彩鹮却担心自家姐姐,说道:“姐姐,现在还不到晌午,您就已经喝了三碗药了,是药三分毒,您可别为了肚子里的孩子而不顾自己的身体,身体才是最要紧的。”
即便彩鹮知道自家姐姐的医术很精湛,可她见自家姐姐一碗药接一碗药地下肚,她实在是担心到不行。
生怕喝多了会引起副作用。
“无需担心,我知道分寸。”
她就算是这样说,骗过了彩鹮也骗不过自己。
近日她喝药的频率是越来越高,这件事她不许下人们告诉白祁,更不准让外人知道此事。
“姐姐,您最近真的忧思太过,别担心,将军是什么人?战无不胜,这次前去边疆说不定平反了匈奴回来还能受到嘉赏。”

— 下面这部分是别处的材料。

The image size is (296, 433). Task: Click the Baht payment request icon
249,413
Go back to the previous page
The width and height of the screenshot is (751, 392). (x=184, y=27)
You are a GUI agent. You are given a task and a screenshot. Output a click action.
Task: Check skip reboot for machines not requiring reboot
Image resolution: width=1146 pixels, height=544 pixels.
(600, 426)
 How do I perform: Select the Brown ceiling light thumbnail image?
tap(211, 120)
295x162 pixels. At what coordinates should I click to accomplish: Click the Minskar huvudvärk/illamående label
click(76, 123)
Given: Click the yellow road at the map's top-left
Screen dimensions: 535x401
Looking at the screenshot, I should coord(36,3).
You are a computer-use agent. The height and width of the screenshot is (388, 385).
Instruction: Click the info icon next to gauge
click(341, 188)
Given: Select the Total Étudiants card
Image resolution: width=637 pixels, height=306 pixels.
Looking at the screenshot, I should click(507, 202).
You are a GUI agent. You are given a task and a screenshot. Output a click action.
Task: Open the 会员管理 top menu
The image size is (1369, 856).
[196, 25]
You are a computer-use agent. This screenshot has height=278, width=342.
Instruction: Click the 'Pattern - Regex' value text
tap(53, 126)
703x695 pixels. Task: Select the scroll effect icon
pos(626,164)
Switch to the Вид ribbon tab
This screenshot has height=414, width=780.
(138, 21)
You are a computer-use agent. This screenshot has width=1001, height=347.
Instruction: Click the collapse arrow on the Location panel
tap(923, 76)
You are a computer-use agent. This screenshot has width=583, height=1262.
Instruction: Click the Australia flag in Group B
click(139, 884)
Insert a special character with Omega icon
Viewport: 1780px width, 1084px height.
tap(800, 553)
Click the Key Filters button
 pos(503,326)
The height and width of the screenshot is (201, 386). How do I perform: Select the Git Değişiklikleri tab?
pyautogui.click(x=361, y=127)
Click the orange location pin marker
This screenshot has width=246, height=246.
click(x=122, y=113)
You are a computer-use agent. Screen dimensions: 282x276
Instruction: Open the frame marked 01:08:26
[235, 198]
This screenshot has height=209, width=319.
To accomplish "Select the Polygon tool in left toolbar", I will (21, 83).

彩鹮也是见到孟知书忧心忡忡,整日不是头疼就是叹气,她这样说也是为的让孟知书安心一些。
那些杂乱的事堆积到一起,孟知书没办法能够安心下来。
但见到彩鹮有心来说这些好话,她倒是笑了笑,看着彩鹮道:“如今彩鹮倒是长大了不少,孙家姐妹俩接手孟府的事务也管得差不多了,让她们俩回来吧,不必总是在孟府。”
“啊?孟老大爷的伤还没完全养好,如今朝局那么乱,孟老大爷日日都要往外去,基本不着府,姐姐您喊孙家姐妹俩回来,怕是老大爷不乐意。”
彩鹮的担忧孟知书何尝不知呢?
可孙家姐妹俩毕竟是她的人,总是待在孟府也名不正言不顺。
她叹了口气,想到孟府那群糟心亲戚,一想就觉得心烦意乱:“我这也是为了将军府好,免得别人说我们将军府掌握着中书令府,搞得好像我要占权一样,后宫几位虎视眈眈都盯着我,她们都知道我跟皇后现在不和睦,想着法子要让我站队她们那边,搞得我像是一枚棋子。”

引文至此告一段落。